A UK-based research firm predicts that the Bank of Canada (BoC) will cut its key interest rate in December as housing market declines and oil sector headwinds drag GDP growth back below potential in the second half of the year.
Capital Economics expects BoC to continue reiterating that further rate hikes are needed, even if the case for pressing ahead becomes tough to support, according to a Yahoo Finance report.
“While the Fed dropped any suggestion of further rate hikes from its policy statement in January, there’s little to suggest that the Bank of Canada will follow suit next week,” Stephen Brown, the consultancy’s senior Canada economist, said in a research note. “The qualifier that the bank added in its last policy statement, that further rate hikes would be needed ‘over time,’ provides a fair amount of ambiguity over when the bank might actually raise rates again.”

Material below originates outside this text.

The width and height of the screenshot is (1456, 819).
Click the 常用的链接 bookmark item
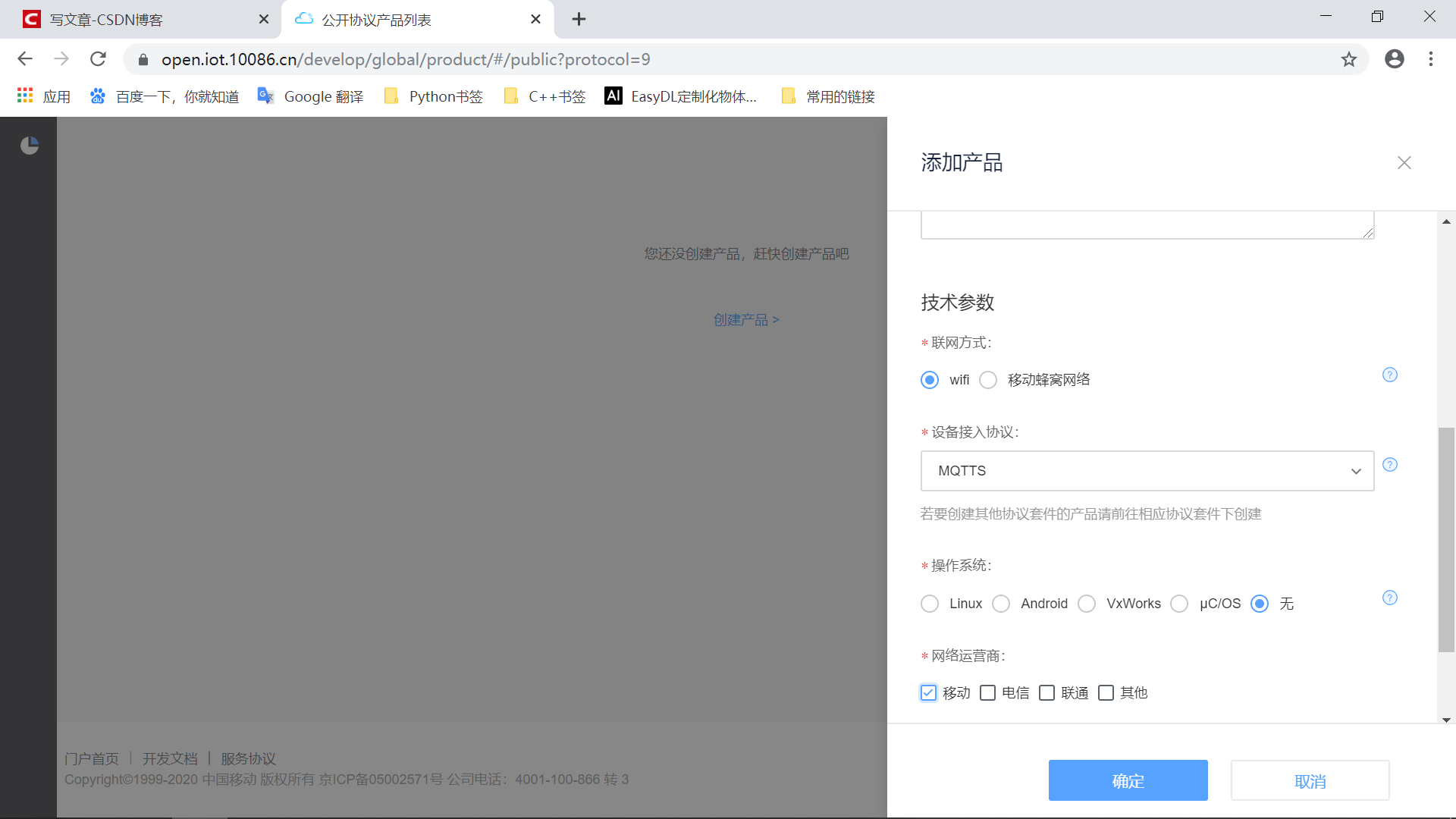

Brown said this despite recognizing that recent speeches by Senior Deputy Governor Carolyn Wilkins and Deputy Governor Timothy Lane did not mention the prospect of further rate hikes.
“It’s not hard to see why officials are concerned,” Brown said. “The available data suggest that GDP fell for the second month running in December by 0.1%. Worse still, that weakness appears to have been broad-based.”
Brown pointed to declining housing starts and home sales, plunging oil and gas rig activity driven by lower commodity prices, and the largest monthly fall in manufacturing GDP in two years. The only positives, according to him, appear to be rising retail and wholesale GDP.